Laat ons bidden. God, Gij opent de poort van het geloof voor alle volken van alle tijden. Wij vragen U: roep ook in deze tijd mensen, die zich wijden aan het gebed en de bediening van het woord. Vermeerder het aantal leerlingen, die van harte geloven in uw Zoon en elkaar liefhebben, zoals Hij ons bevolen heeft. Die met U leeft en heerst … Amen.

Preek

In het evangelie roept Jezus op om elkaar lief te hebben. Nou, als we rondkijken in de kerk, en we denken aan onze eigen familieleden, dan is dat liefhebben over het algemeen toch vrij eenvoudig, niet waar!? Wij zijn aardig tegenover de meeste mensen. Wij geven af en toe wat geld aan een of ander goed doel. Prima toch!? Maar is dat precies wat Jezus bedoelt? Of heeft Hij een ander idee? Laten we eens kijken naar de context van zijn oproep om lief te hebben.

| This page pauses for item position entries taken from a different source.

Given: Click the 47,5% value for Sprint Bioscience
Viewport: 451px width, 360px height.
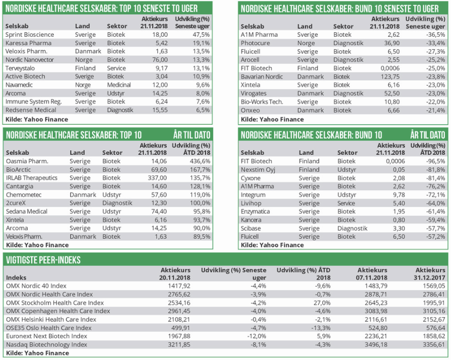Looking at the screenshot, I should click(x=201, y=35).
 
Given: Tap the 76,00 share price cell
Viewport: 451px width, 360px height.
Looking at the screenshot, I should click(x=160, y=60).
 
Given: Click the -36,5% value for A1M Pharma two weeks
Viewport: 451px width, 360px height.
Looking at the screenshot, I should click(x=435, y=35).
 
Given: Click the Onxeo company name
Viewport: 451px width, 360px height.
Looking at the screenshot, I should click(x=250, y=110).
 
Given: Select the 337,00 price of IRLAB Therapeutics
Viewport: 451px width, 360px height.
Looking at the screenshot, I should click(x=158, y=178).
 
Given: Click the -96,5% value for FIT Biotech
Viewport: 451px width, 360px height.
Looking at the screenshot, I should click(x=435, y=161).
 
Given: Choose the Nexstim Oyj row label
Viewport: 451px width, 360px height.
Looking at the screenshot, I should click(x=258, y=169).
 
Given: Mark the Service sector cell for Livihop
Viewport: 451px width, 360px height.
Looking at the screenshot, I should click(x=347, y=203).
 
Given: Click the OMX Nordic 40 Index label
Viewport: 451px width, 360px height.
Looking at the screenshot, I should click(x=36, y=286).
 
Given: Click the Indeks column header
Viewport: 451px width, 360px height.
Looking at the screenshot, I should click(x=16, y=278).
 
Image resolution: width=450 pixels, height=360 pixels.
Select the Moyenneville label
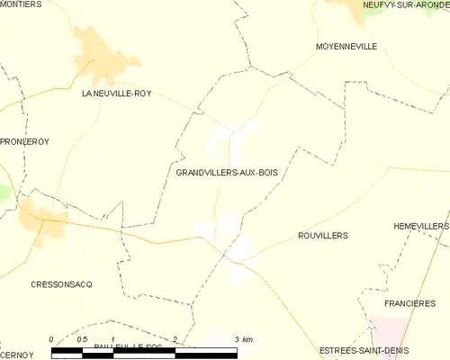click(346, 46)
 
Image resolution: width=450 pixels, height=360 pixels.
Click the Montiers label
click(22, 4)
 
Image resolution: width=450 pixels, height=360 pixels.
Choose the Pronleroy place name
click(23, 142)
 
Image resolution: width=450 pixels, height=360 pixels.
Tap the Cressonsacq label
click(62, 284)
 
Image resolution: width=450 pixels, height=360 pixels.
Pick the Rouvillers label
click(322, 235)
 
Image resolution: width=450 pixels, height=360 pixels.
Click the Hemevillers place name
click(420, 226)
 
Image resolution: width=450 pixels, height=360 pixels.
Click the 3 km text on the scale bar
click(243, 339)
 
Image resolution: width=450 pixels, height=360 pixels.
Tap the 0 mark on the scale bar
click(52, 339)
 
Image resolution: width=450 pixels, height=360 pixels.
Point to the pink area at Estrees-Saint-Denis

Voorafgaand aan het evangelie van vandaag heeft Jezus zijn leerlingen de voeten gewassen en kort daarop heeft Judas het gezelschap van de Twaalf verlaten om zijn Meester te gaan verraden. Jezus weet dus, dat Hij nog maar enkele uren bij zijn vrienden kan zijn. De harde realiteit van het Kruis komt in zijn gedachten steeds meer op de voorgrond. Wanneer Hij zijn apostelen oproept om elkaar lief te hebben zoals Hij van hen houdt, dan is het dus de bedoeling, dat hun liefde een weerspiegeling wordt van zijn liefde; een liefde, die belangeloos is, opofferend, een liefde, die voortkomt uit Gods eigen onvoorwaardelijke liefde voor ieder mens op aarde.

Deze manier van liefhebben zou ons, leerlingen van Jezus, een aparte positie moeten geven, want de meeste mensen denken bij het begrip liefde aan iets heel anders. Liefde is voor veel mensen bijvoorbeeld aardig zijn voor je familie en vrienden en vooral voor jezelf.

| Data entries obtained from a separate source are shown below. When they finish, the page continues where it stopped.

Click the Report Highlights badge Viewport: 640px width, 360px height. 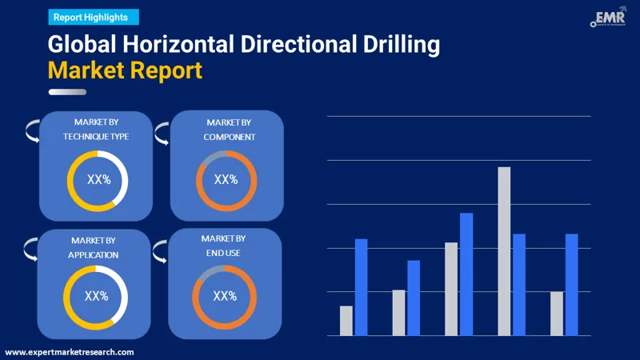94,17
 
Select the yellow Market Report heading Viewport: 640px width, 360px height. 125,71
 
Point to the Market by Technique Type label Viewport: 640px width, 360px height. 96,129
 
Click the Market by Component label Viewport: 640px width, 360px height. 229,129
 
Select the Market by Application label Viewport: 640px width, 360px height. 94,247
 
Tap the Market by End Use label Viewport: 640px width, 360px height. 223,246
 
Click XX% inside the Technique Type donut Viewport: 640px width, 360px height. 98,181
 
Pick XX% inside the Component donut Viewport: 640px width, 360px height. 226,180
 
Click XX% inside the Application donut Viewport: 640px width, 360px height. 96,297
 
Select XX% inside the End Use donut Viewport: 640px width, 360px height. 224,297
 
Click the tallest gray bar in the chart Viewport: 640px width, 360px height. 504,251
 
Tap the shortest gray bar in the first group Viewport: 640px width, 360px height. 346,321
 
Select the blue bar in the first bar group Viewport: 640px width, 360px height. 361,287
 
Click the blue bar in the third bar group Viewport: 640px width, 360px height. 466,274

Maar Jezus heeft ook de voeten van zijn verrader gewassen. Hij vergaf zijn beulen, die Hem aan het Kruis nagelden. Zijn liefde overschreed de culturele grenzen, die de joden en de Samaritanen en heidenen stelden, zo van met die anderen wensen wij niets te maken te hebben. Hij genas de randfiguren in de maatschappij en ook tegenstanders.

Het is het soort liefde, dat in de eerste eeuw veel mensen voor het Koninkrijk heeft gewonnen. Buitenstaanders zagen christenen zorg dragen voor de verschoppelingen, voor weduwen en wezen, en zij bezaten alles ook gemeenschappelijk. Niemand noemde iets het zijne.

Maar ook door de eeuwen heen heeft het christendom veel mensen voor zich gewonnen door bijvoorbeeld slachtoffers van besmettelijke epidemieën te verzorgen. Hoeveel mensen hebben niet daarbij hun eigen leven verloren. Mensen riskeerden hun leven door tijdens de Tweede Wereldoorlog joden te verbergen. En nog maar enkele tientallen jaren geleden vergaf Paus Johannes Paulus II de man, die hem op het Sint-Pietersplein neerschoot.

Ik hoop, dat wij groot ontzag voelen voor de heiligen van de Kerk, maar wij mogen niet denken, dat een dergelijke onvoorwaardelijke liefde alleen maar voor hen is weggelegd. Jezus Christus heeft ook ons leven aangeraakt. Hij leeft in ieder van ons, net als bij de heiligen.

Hoe zij het voor elkaar kregen? Zij hebben Gods liefde ervaren. Zij werden helemaal warm van zijn grootheid. Zij hadden ook gesmeekt om de grootheid van zijn liefde te mogen ervaren. Dat stond bovenaan op hun verlanglijstje. En die ervaring veranderde hun leven voorgoed. Zij werden een andere Jezus. Wel, dat kan ook met ons gebeuren. Dat is allereerst goed voor ons. En de wereld om ons heen heeft ook dringend dergelijke mensen nodig: mensen met een goddelijke liefde.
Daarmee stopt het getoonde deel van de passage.